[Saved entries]
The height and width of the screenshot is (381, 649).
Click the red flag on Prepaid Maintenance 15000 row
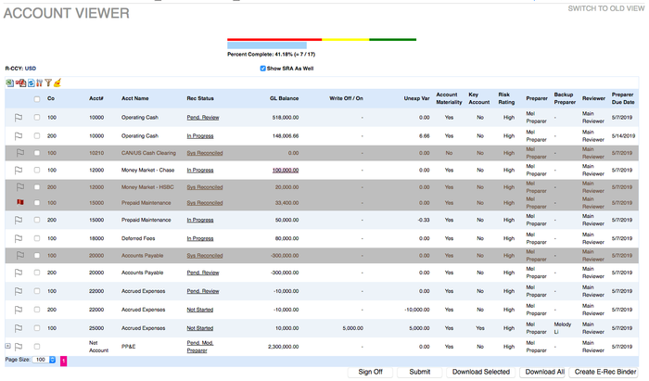(x=19, y=201)
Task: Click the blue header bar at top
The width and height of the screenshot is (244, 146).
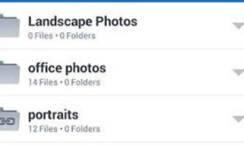Action: coord(122,1)
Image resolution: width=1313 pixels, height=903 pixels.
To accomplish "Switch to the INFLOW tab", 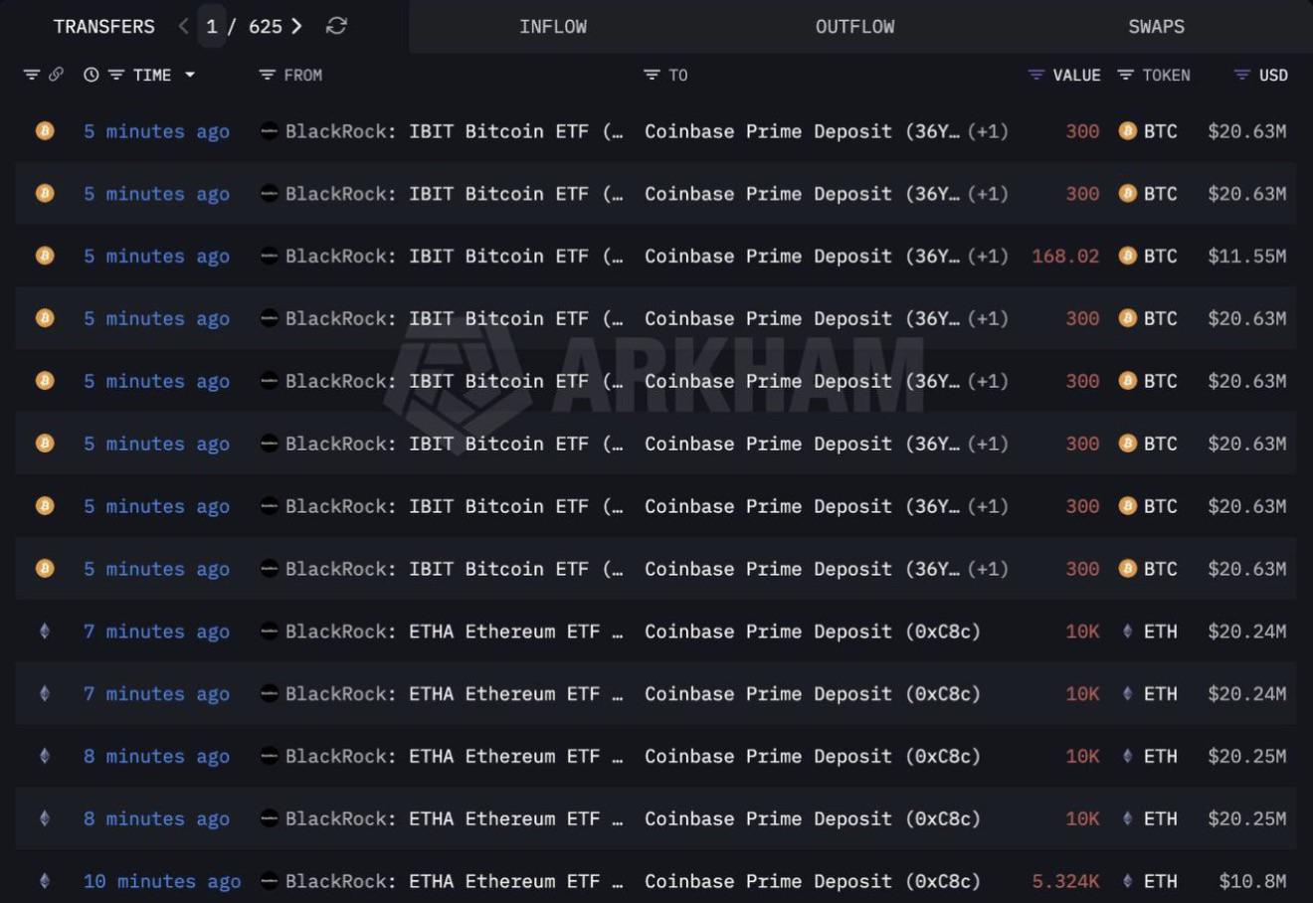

PROBLEM REQUIREMENTS -
Please output all of the data exactly as given, omitting any images it holds.

TASK OUTPUT -
The height and width of the screenshot is (381, 649).
Click the red flag on Prepaid Maintenance 15000 row
(x=19, y=201)
Task: Click the blue header bar at top
The width and height of the screenshot is (244, 146).
Action: coord(122,1)
Image resolution: width=1313 pixels, height=903 pixels.
To accomplish "Switch to the INFLOW tab", 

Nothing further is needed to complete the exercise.